● **Extracted text**:
Now that things are going from bad to worse, China still doesn’t want a 100 percent market. The problem is, it has liberalized the stock market and the exchange rate enough for Mr. Market to get a foot in the door.
While the New Year started badly with a 7 percent stock crash on Jan. 4 and a currency meltdown on Jan. 6, Mr. Market burst through the central planning door on Jan. 7.
Stocks Crash Again
Thursday, Jan. 7, will go down as the shortest trading session in Chinese history—it lasted less than 30 minutes with the Shanghai Composite Index down more than 7 percent at 3,125 at the end of trading. Why so short? Did traders want to take the rest of the day off in preparation for Chinese New Year?
No, they were scared that so-called circuit breakers would halt trading before they could complete all of their sell orders. Ironically, this fear caused a flood of sell orders, which pushed prices so low that the circuits broke and trading shut down for the day.
The circuit breaker kicks in when there’s a 5 percent rise or fall on the main share index and automatically halts trading for 15 minutes; a shift of 7 percent triggers trading to stop for the day.
“If today you have this break, tomorrow everybody will want to run away as soon as possible,” said Yao Yang, professor at the China Center for Economic Research, at a panel discussion in New York on Thursday.
The Chinese stock exchange only installed this system in December after the lessons of the summer of 2015 stock market crash. It thought it would make investors more rational and prevent excessive sell-offs. It did the opposite.

● **Source data**:
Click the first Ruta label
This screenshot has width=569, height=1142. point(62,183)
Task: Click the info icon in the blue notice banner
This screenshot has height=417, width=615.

● **To do**:
(A) Rewrite the China stock crash article starting with "Now that things" and going on through "door on Jan. 7.", swapping "Mr. Market" for "the free market".
(B) Carry on the China stock crash article from its final sentence.

● **Answers by task**:
(A)
Now that things are going from bad to worse, China still doesn’t want a 100 percent market. The problem is, it has liberalized the stock market and the exchange rate enough for the free market to get a foot in the door.
While the New Year started badly with a 7 percent stock crash on Jan. 4 and a currency meltdown on Jan. 6, the free market burst through the central planning door on Jan. 7.

(B)
Or in the words of Macquarie research analysts: “Efforts to control the market and enforce an arbitrary pricing floor have had less-than-ideal consequences.” An understatement if there ever was one.
If there is anybody due for an early holiday, it’s David Cui and his analysts at Bank of America. They predicted the Shanghai Composite to drop 27 percent over the year—it’s already halfway there in just the first week of January.
China Sells Record Amount of Reserves in December
According to official figures released Jan.7, China had to sell a record $108 billion in foreign exchange reserves (FER) in December, bringing the total for the year to $513 billion. China now has $3.3 trillion left.
But why sell in the first place? According to professor Lu Feng of Peking University, “China is at the trough of its cyclical adjustment” and will keep growing at around 7 percent. He seems to be one of the few people left to believe this.
Chinese people are voting with their money, and they are voting the current system out of office. According to Epoch Times estimates, as much as $1.2 trillion of capital left China in 2015. Throughout the year, China sold U.S. dollars to prevent the currency from crashing.
After the IMF admitted China to its international reserve currency basket in November, the People’s Bank of China let the yuan drop slowly throughout December. Observers, including this publication, then thought China made the smart choice of letting the currency drop and at least keep its stash of reserves.
The fact that China had to sell a record amount of FER and depreciate the currency, means that the PBOC is losing control. According to Macquarie, the yuan will drop at least another 5 percent against the dollar and this gradual devaluation will cost the PBOC at least $400 billion in 2016.
“Further devaluation is not good for the United States and is not in the interest of China. China wants to maintain a reasonably strong currency,” says Yao Yang. But maybe Mr. Market has a different idea.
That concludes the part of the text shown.